━━ SEZIONE DEL DOCUMENTO ━━

La catena della violenza sulle donne si dipana attraverso i secoli e le culture, come un dato che non fa problema e che non chiede di essere tematizzato: il corpo e la libertà delle donne sono per i maschi terra di conquista, dominio, sfruttamento, sono strumento, oggetto, e conferma di potere. Così è la vita, così è la storia.
Nel mondo greco è la guerra il teatro principale della violenza di genere: le donne del mito – Criseide, Polissena, Ifigenia, le donne di Troia – e le donne dei racconti degli storici sono sempre parte del bottino dei vincitori o vittime da immolare per supplicare o celebrare la vittoria.
Nel mondo romano lo stupro delle Sabine, integrato nel mito urbigonico, si fa archetipo che legittima la violenza di genere in quanto necessaria alla nascita della città. E mentre iI sangue di Remo versato da Romolo diventa sacer nepotibus cruor, sangue maledetto per i discendenti, della violenza usata contro le donne non ci si dà mai pena alcuna.

━━━
━━ RIGHE ━━

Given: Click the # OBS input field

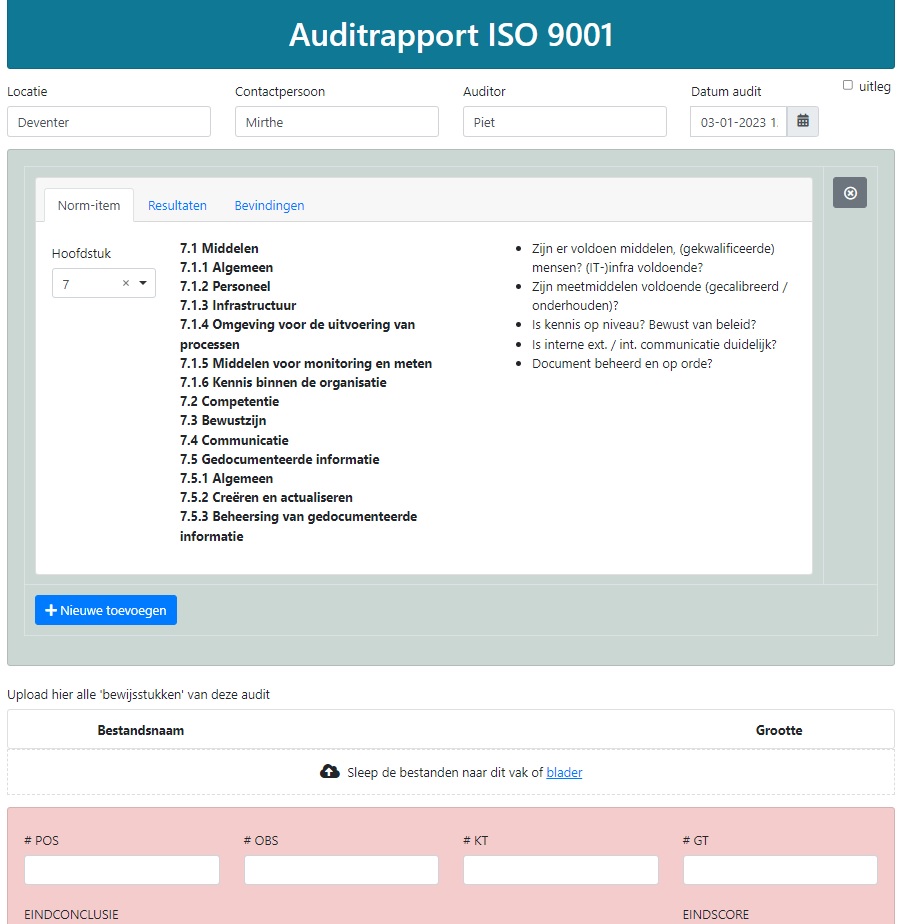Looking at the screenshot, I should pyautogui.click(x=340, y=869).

━━━
━━ RIGHE ━━

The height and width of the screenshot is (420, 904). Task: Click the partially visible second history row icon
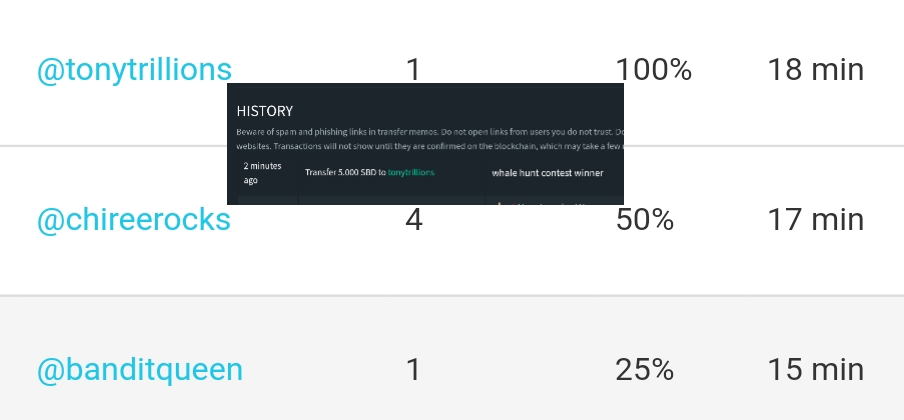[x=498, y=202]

━━━

CONSEGNA: Continua il brano sulla violenza contro le donne nel mondo antico, riprendendo dopo la sua ultima frase.

RISPOSTA SCRITTA:
Abramo baratta la propria libertà e la propria sopravvivenza, in terra d’Egitto prima e in Gerar poi, cedendo al maschio potente di turno il corpo di Sara («Di’ che sei mia sorella…»). Dina, l’unica figlia di Giacobbe ricordata e nominata dal narratore biblico, è vittima di uno stupro che i suoi fratelli vendicano stuprando a loro volta donne destinate ad un desolante anonimato collettivo.
E poi, Giudici 19, disgustosa storia di maschi che per salvaguardare sé stessi non esitano a farsi scudo di un corpo femminile: «“Ecco mia figlia che è vergine, io ve la condurrò fuori, abusatene e fatele quello che vi pare”. (…) Allora il levita afferrò la sua concubina e la portò fuori da loro. Essi la presero e abusarono di lei tutta la notte fino al mattino; la lasciarono andare allo spuntar dell’alba».
La colpa di Caino rimane, il fantasma di Abele inquieta le coscienze. Il levita, invece, può continuare imperterrito nei secoli a fare a pezzi la sua concubina.
Donna vita libertà
Voglio pensare che qualcosa stia cambiando. Perché oggi la violenza di genere viene nominata e fa problema e l’uccisione di una donna in quanto donna non è più un indistinto generico, ma si chiama femminicidio.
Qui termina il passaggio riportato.